Do you find that the mini-series is still a good form to work in?
I think it’s one of the best and I’m not just saying that because I’ve made a few. I’ve made a lot, but it’s taken me a long time to figure out how to really make it work. It’s not an episodic thing like television series are. You get to tell one big sweeping story, but you’re given more time to develop the characters and work in further twists and turns.
For a writer, that’s extremely exciting in a way that you don’t get in movies or in episodic television. So for me, what is exciting about the mini-series and why I hope we keep making them is they are iconic. The mini-series I grew up with are still very much in my mind.
So you’ve now done a lavish Hallmark version of Alice in Wonderland in 1999 and a dystopian, Dark City version in 2009. Have you finally purged Lewis Carroll from your system, or can we expect an even more outrageous version from you in 2010?
Yes, in ten year’s time, I’m going to try something that all of you guys will find totally shocking! I don’t know, to take your answer seriously one of the things that to me was exciting about this version was that it was so different. And because I’d already done one, I felt liberated from having to do a faithful adaptation. I took greater risks.
I think if I hadn’t made that faithful adaptation, I would have found it much more difficult to be as fast and loose with the original material as I was.
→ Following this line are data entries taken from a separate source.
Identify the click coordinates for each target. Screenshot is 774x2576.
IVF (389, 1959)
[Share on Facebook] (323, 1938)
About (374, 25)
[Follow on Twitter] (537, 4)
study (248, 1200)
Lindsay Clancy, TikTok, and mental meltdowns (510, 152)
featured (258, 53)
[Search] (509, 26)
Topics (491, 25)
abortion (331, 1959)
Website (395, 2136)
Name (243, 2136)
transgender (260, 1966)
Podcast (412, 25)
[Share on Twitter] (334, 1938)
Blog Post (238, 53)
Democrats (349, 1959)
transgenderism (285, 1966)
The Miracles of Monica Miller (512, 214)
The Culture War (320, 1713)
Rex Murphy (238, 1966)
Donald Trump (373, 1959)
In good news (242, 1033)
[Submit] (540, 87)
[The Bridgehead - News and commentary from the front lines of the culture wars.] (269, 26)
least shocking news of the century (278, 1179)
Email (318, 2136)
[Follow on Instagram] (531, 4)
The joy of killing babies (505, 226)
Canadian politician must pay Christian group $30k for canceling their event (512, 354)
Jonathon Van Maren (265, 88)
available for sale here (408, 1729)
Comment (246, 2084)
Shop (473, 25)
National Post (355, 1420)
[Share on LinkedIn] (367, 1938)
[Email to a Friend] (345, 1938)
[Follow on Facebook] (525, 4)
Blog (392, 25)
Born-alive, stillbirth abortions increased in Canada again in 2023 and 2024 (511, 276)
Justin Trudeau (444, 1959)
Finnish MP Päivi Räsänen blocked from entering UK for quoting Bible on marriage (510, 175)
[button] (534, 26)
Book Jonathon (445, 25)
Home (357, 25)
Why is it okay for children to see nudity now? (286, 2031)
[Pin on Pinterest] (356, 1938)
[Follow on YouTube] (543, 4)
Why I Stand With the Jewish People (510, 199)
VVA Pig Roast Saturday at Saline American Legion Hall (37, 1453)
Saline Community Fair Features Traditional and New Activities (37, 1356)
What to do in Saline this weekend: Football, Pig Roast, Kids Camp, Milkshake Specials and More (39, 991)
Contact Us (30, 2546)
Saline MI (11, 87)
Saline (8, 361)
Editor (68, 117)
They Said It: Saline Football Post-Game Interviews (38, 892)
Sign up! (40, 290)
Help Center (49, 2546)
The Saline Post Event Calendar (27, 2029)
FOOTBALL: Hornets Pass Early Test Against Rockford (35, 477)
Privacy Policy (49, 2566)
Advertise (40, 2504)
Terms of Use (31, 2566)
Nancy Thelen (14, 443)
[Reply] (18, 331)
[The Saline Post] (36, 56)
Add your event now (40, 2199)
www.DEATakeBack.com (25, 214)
But I think that’s what helps this film, is that I didn’t have to worry about taking great leaps of the imagination and trying something new and different.
And you know, one of the interesting things about this is that now that I’ve had this experience, the next time I write a story of this kind, I’m going to take bigger risks. One of the most repressing aspects of adapting or working from a book is that you’re afraid to change things. Often for movies, to make it work for our modern audiences, it’s important to change things.